Dealing With Too Many Voices

When I was a DBA (and, to a lesser extent, now as well) I frequently got into a scenario where I’d have multiple groups clamoring at me to accomplish a request from them on short notice. This sometimes became a problem, such as when there was only x hours in the day and I needed y hours to finish everything that folks were requesting. Or, when I had multiple people demanding immediate service (that never happens, right? Oh wait, it just happened today, that’s why I’m writing this. #Facepalm). Earlier in my career I would tend to get worked up, let my blood pressure go up, and perhaps engage in some creatively worded conversations with the people competing for my time. But after realizing that (a) this really wasn’t helping things, since people still want what they want; (b) all the yelling wasn’t helping my health, I came up with a couple rules on how to handle these, let’s say, explosive situations. In both cases, they’re remarkably effective at both alleviating the confusion over relative priority and lowering my stress level.

First: don’t even try to work out on your own which request is more important. Sure, you can ask questions and try and rank things in your mind according to things like which client things are for, how long things take, etc. Ultimately though, you’re going to be wrong in someone’s eyes and that someone is going to be unhappy with it. And moreover, unless you’re a manager, you’re not paid to determine things like that. You’re paid to get things done and write code, period.

Second: let the competing groups do just that – compete! Send an e-mail to the various requestors stating something like this:

Hi there folks, this is your friendly neighborhood (DBA | Architect | Database Developer) speaking. I thank you all for putting in your requests to me, and I acknowledge that each of you has requested that I handle them immediately. Unfortunately I can only work on one task at a time (unless someone’s developed cloning technology, which would be super!), so I will be doing these in the order which they were received. Before you begin thinking of arguments to get me on your side, I will warn you that this decision is not mine to make, so please do not send me justification of why you need to come first. If you feel that your request should take priority, please work with the owner(s) of those requests in front of yours to adjust their priority. If you all can amicably agree to shuffle things around I’m happy to oblige. I’ve listed the relevant work items below in order along with their owners. If I do not hear back I will assume you are all fine with this and will proceed in the order shown. Thanks!

Let the various people battle among themselves for the lead. Yes, this can sometimes get a little bloody, so you should probably check with your boss to make sure this is allowed before doing it. Which brings us to our third point…

Third: let your boss handle it. Managers are paid to, well, manage! If people cannot agree peaceably (or otherwise) on a pecking order, let your boss hear each of their cases and then tell you what to do. This will take the pressure off you to make a decision that is clearly one at a level above yours. Certainly your boss may (and perhaps should) ask for your input in the matter, but the decision should rest with them.

Since I’ve put the above rules in place I’ve never been more than slightly annoyed when these situations inevitably come along. It may not stop (or even lower) the volume of whining coming your way, but it will let you deflect and delegate all the stressful aspects of the problem.

[ABOUT THIS EXERCISE]
In the piece on handling competing requests, write out the portion starting with "Let the various" and going on through "rest with them.", switching every "boss" for "supervisor".

[SUPPLIED DATA]
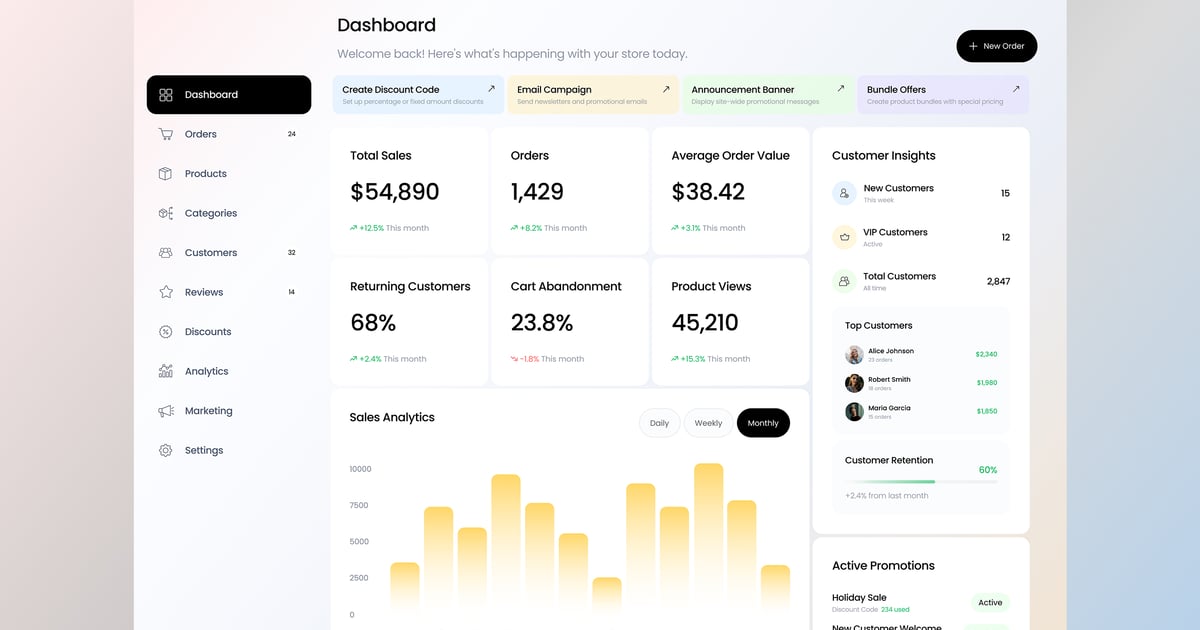
Task: Switch chart to Weekly view
Action: click(708, 423)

[WRITTEN RESPONSE]
Let the various people battle among themselves for the lead. Yes, this can sometimes get a little bloody, so you should probably check with your supervisor to make sure this is allowed before doing it. Which brings us to our third point…

Third: let your supervisor handle it. Managers are paid to, well, manage! If people cannot agree peaceably (or otherwise) on a pecking order, let your supervisor hear each of their cases and then tell you what to do. This will take the pressure off you to make a decision that is clearly one at a level above yours. Certainly your supervisor may (and perhaps should) ask for your input in the matter, but the decision should rest with them.